> _JOB_
Retype the passage of the R extension question from "Is there a way" up to and including "that doesn't exist.", keeping every character unchanged.

> _PAGE EXTRACT_
□ □ □ □
0

Is there a way of creating a RAWSXP vector that is backed by an existing C char* ptr.

Below I show my current working version which needs to reallocate and copy the bytes, and a second imagined version that doesn't exist.

    // My current slow solution that uses lots of memory
    SEXP getData() {
      // has size, and data
      Response resp = expensive_call();
    
      //COPY OVER BYTE BY BYTE
      SEXP respVec = Rf_allocVector(RAWSXP, resp.size);
      Rbyte* ptr = RAW(respVec);
      memcpy(ptr, resp.msg, resp.size);
    
      // free the memory
      free(resp.data);
    
      return respVec;
    }
    
    // My imagined solution
    SEXP getDataFast() {
      // has size, and data
      Response resp = expensive_call();
    
      // reuse the ptr
      SEXP respVec = Rf_allocVectorViaPtr(RAWSXP, resp.data, resp.size);
    
      return respVec;
    }

I also noticed Rf_allocVector3 which seems to give control over memory allocations of the vector, but I couldn't get this to work. This is my first time writing an R extension, so I imagine I must be doing something stupid. I'm trying to avoid the copy as the data will be around a GB (very large, sparse though, matrices).
□ □ □ □
> _DATASET ENTRIES_

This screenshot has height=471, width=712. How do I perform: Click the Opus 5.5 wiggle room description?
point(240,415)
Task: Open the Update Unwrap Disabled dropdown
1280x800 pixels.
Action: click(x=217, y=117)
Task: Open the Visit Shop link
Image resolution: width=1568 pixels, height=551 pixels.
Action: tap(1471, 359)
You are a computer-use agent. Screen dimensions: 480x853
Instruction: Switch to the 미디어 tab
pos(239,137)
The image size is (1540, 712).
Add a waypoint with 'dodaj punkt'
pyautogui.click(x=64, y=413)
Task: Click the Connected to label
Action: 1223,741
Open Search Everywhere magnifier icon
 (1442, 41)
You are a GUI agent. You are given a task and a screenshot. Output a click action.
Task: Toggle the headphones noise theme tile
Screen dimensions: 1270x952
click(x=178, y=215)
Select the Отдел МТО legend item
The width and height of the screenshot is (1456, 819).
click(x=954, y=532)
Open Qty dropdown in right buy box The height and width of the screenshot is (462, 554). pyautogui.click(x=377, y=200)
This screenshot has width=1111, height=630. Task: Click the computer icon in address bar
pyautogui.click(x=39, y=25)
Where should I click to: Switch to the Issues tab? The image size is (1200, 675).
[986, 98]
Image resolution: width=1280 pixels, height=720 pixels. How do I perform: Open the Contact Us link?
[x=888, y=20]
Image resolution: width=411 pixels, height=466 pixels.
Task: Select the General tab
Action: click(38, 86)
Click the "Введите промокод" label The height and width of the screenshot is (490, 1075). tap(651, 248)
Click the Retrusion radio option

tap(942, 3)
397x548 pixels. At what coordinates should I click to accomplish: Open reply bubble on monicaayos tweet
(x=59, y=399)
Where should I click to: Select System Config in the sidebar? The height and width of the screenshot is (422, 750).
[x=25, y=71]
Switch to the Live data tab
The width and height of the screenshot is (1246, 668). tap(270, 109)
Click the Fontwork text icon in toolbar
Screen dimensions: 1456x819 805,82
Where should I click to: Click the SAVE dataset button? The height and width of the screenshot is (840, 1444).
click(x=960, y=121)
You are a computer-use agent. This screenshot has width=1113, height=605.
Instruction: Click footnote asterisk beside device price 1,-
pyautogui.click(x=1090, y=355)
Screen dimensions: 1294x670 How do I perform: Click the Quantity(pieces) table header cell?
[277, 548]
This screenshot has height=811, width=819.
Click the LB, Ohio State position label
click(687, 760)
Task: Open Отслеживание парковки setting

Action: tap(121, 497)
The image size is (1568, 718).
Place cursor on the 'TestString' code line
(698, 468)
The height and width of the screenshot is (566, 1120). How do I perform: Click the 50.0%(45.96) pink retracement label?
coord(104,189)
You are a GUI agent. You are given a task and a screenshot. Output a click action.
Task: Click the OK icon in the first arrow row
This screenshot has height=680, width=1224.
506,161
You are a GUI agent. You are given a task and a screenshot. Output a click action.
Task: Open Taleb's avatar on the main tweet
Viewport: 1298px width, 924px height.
□ □ □ □
> _COMPLETED TASK_
Is there a way of creating a RAWSXP vector that is backed by an existing C char* ptr.

Below I show my current working version which needs to reallocate and copy the bytes, and a second imagined version that doesn't exist.